Want to pitch home and garden stories but not sure where to start?
This new roundup pulls together 37 active publications that pay for work on the spaces we live in and the land we care for.
Here, ‘home & garden’ is broad. It stretches from glossy interior design features and renovation deep‑dives to practical service pieces on DIY and organisation, through to gardening, homesteading, wildlife‑friendly yards, and property or landscape stories that sit at the edge of environment and place.
Each listing includes what the outlet commissions, specific pay details where they’re available, and a direct link to guidelines, mastheads, or contacts.

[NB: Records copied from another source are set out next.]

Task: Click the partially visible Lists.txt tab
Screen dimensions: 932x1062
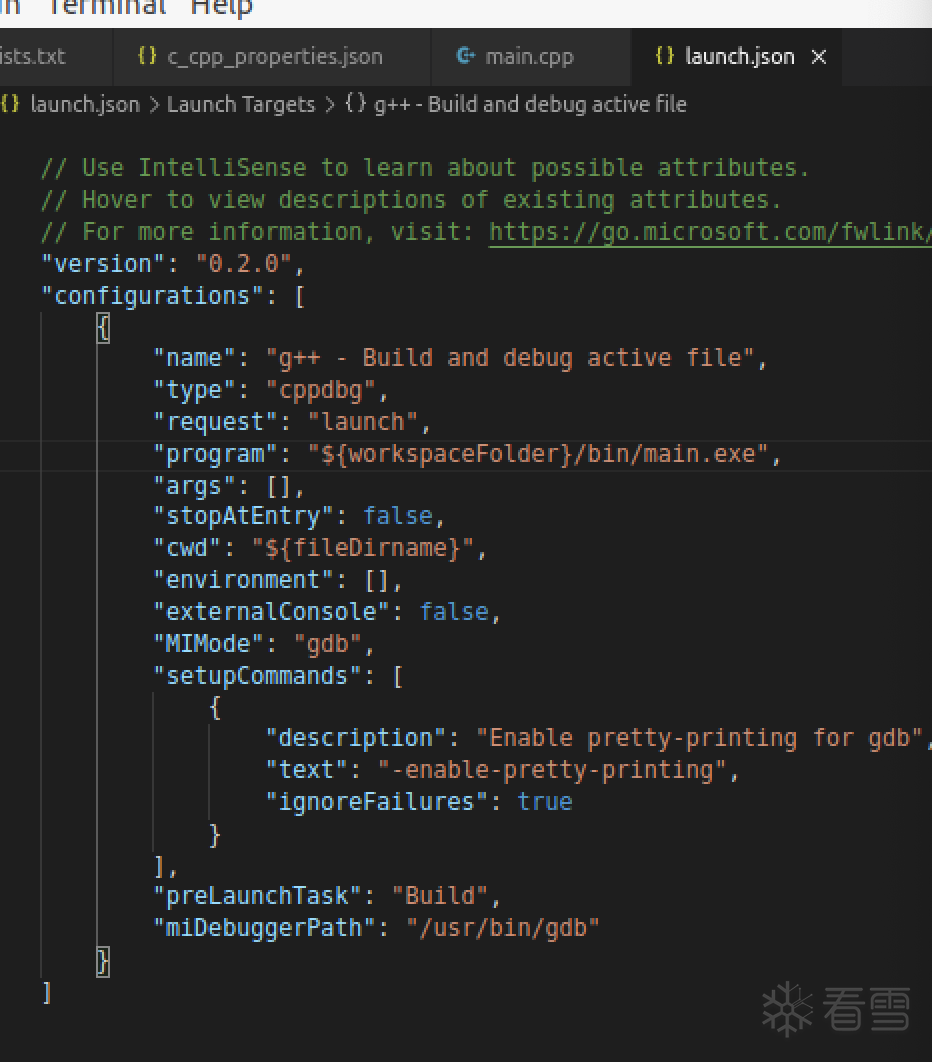Action: click(x=34, y=57)
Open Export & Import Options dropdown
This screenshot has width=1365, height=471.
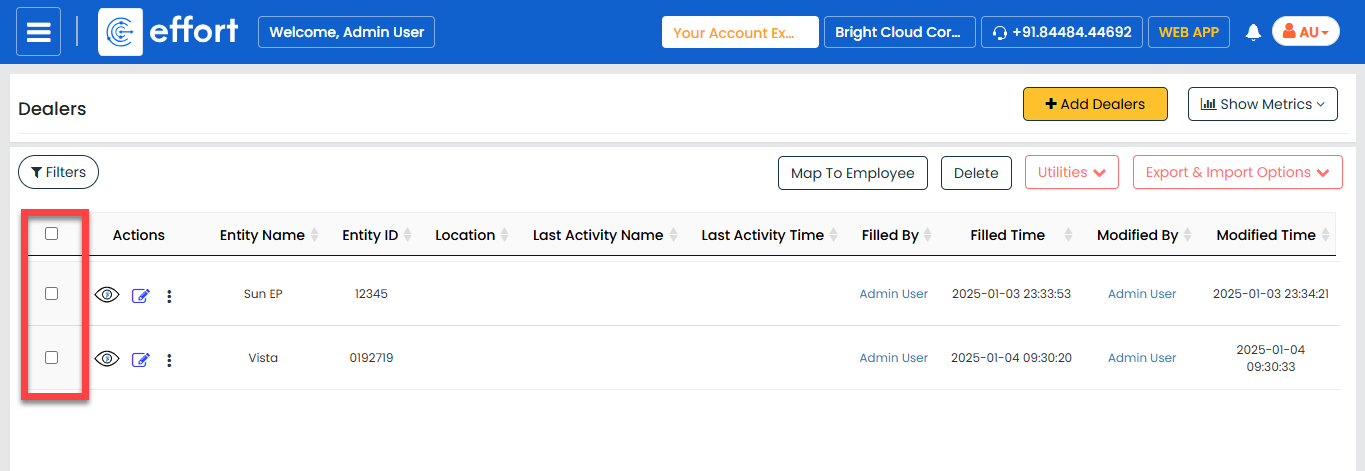click(x=1237, y=173)
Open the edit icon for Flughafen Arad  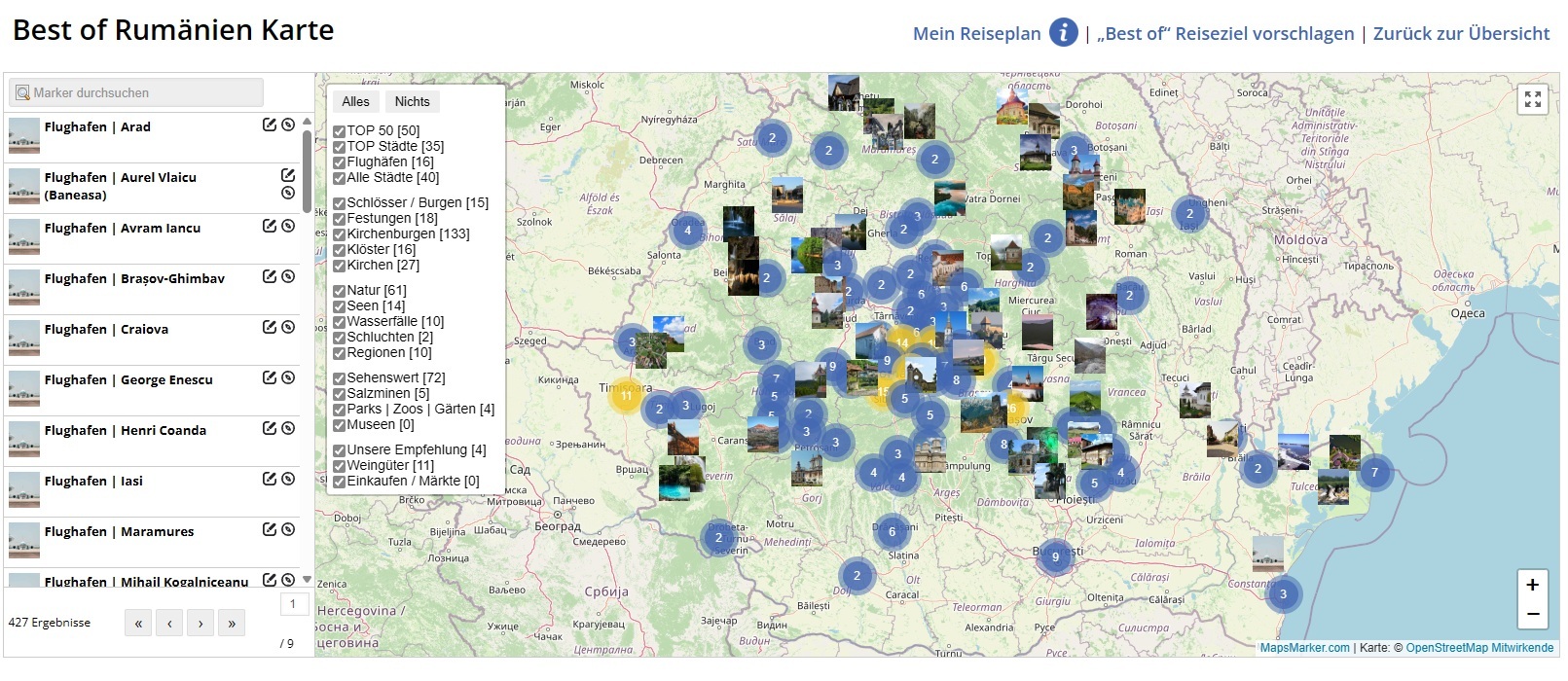click(x=270, y=125)
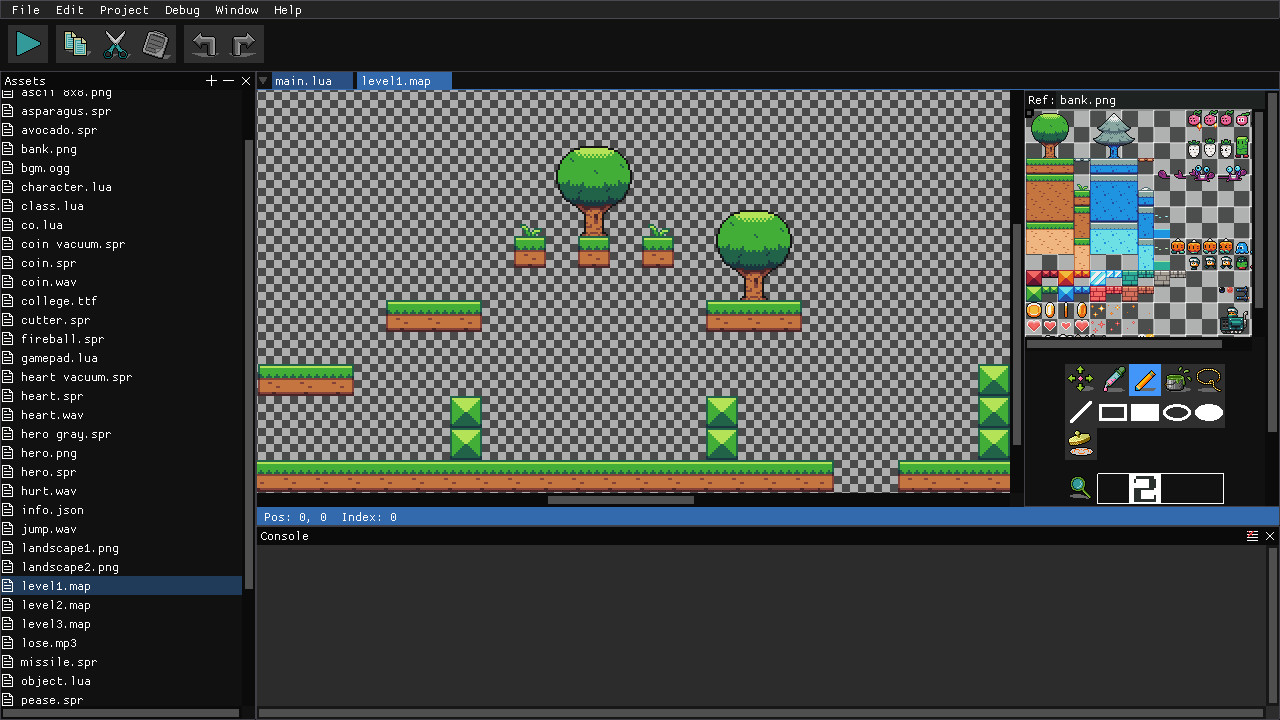Open the Debug menu
Viewport: 1280px width, 720px height.
pos(182,10)
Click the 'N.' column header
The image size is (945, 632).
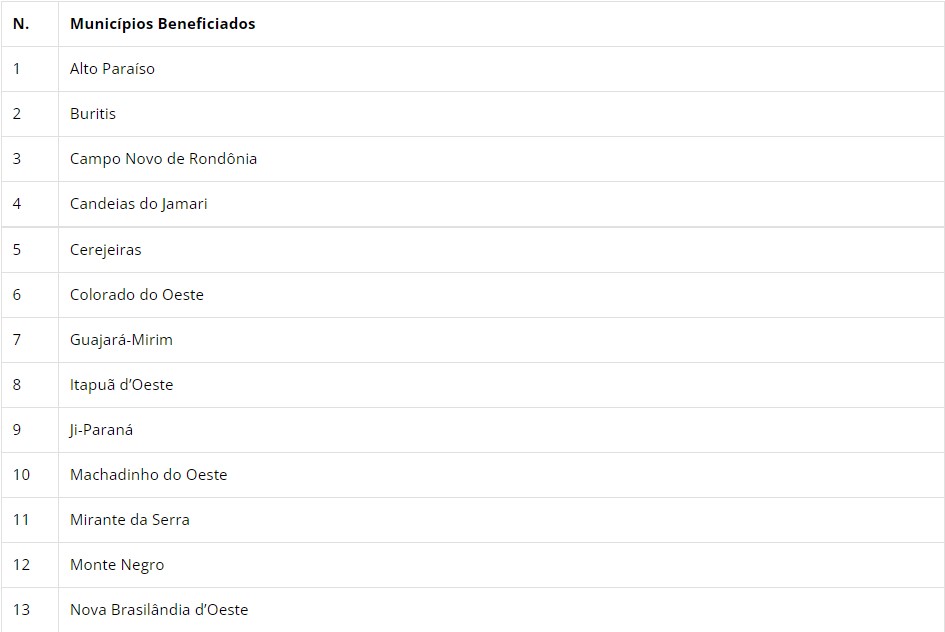(21, 24)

Whether you looking to write service‑driven how‑tos, richly reported features, profiles of designers and growers, or personal essays rooted in domestic life, you’ll find markets here for everything from small‑space apartment styling and big structural remodels to regenerative gardens, working homesteads, and design‑led stories about how people shape their homes and land.
If you have insights into specific pay rates, or if you’ve been offered different terms than those listed here, please let me know by replying to this email or by messaging me on Substack.
37 publications paying for home & garden writing
AARP The Magazine is the world’s largest‑circulation magazine, focused on helping readers aged 50+ live healthier, happier, more financially secure lives. They commission health, lifestyle, money, work, and features that speak directly to an over‑50 audience, and writer reports put rates at around $2/word and up for print pieces. Guidelines here.
Dwell is a design and technology brand. Dwell promotes good design for everyone. They publish home tours, reported pieces, interviews, and essays, all focused on the power of smart design and new ideas about where and how we live. They pay $1/word for print and $0.50/word for web content. Check out their detailed pitch guidelines.
Good Housekeeping are interested in long-form narratives, deeply reported service pieces and personal essays that offer a compelling point of view, a personal story behind the news, a unique story rooted in the ideas of house/home or a deep-dive guide into a topic that will help improve readers’ everyday lives. Pay is often at $2/word, so even more than just $1/word, and all the details about what they want can be found here.